Start of Block
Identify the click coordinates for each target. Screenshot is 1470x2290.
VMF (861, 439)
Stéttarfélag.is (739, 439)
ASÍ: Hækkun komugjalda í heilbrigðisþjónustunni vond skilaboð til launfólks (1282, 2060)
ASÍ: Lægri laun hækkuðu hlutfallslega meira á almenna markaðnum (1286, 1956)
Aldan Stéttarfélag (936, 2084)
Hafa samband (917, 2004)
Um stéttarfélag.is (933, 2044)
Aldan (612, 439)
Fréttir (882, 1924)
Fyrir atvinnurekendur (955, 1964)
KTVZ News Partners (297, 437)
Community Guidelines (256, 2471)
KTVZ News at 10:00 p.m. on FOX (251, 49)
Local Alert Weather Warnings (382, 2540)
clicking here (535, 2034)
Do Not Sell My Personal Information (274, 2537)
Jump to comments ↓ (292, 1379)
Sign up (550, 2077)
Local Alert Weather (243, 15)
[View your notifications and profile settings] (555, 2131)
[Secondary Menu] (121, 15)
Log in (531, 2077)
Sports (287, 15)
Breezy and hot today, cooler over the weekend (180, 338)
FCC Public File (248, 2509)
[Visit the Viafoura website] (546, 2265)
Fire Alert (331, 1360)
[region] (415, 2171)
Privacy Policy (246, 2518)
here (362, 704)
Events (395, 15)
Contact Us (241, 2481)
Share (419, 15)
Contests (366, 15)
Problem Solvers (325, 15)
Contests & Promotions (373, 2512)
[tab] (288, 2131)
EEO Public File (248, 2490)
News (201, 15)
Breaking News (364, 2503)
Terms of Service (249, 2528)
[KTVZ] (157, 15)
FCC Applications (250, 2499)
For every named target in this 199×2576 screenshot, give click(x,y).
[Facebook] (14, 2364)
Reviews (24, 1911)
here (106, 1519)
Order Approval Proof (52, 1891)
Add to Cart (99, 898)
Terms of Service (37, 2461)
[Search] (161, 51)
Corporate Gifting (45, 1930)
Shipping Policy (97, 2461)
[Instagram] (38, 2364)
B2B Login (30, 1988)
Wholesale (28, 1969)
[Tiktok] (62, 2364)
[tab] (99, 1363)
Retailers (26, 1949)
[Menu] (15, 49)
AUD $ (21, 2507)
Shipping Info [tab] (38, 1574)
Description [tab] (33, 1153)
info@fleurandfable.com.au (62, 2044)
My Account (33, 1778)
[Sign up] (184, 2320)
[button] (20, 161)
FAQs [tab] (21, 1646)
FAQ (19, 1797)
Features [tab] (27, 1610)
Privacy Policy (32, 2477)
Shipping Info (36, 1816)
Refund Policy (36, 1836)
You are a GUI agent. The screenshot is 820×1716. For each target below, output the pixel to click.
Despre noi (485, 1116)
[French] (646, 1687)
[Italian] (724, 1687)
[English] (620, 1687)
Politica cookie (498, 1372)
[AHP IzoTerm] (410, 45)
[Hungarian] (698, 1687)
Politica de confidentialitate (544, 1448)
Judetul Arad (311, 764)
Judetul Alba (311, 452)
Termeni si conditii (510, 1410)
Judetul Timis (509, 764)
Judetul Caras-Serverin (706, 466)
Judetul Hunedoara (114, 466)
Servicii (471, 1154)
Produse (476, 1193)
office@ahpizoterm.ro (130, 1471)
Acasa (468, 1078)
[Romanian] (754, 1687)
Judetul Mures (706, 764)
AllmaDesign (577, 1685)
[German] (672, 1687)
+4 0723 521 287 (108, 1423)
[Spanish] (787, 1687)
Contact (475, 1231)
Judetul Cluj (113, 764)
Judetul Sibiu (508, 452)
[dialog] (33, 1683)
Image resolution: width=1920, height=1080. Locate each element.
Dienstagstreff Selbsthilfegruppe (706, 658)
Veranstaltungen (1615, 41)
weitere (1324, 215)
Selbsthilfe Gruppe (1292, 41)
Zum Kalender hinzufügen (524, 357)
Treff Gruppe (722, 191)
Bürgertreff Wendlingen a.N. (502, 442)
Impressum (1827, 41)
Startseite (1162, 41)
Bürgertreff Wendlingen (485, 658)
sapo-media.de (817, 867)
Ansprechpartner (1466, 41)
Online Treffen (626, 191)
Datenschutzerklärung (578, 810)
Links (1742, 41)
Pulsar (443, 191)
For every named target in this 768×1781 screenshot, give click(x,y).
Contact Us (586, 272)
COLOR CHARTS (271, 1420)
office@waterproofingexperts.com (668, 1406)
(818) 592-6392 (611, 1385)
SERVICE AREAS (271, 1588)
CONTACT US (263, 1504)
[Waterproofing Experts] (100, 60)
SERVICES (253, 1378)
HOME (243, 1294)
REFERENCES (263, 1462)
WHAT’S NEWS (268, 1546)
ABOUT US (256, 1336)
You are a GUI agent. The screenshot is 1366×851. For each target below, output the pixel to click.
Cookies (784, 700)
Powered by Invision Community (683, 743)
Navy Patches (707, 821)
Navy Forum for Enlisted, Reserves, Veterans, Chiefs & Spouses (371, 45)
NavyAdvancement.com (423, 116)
End of Block
● Task prompt: Show, from the material above, each line that includes the string "give".

● Answer for the task:
For every named target in this 199×2576 screenshot, give click(x,y).
For every named target in this 768×1781 screenshot, give click(x,y).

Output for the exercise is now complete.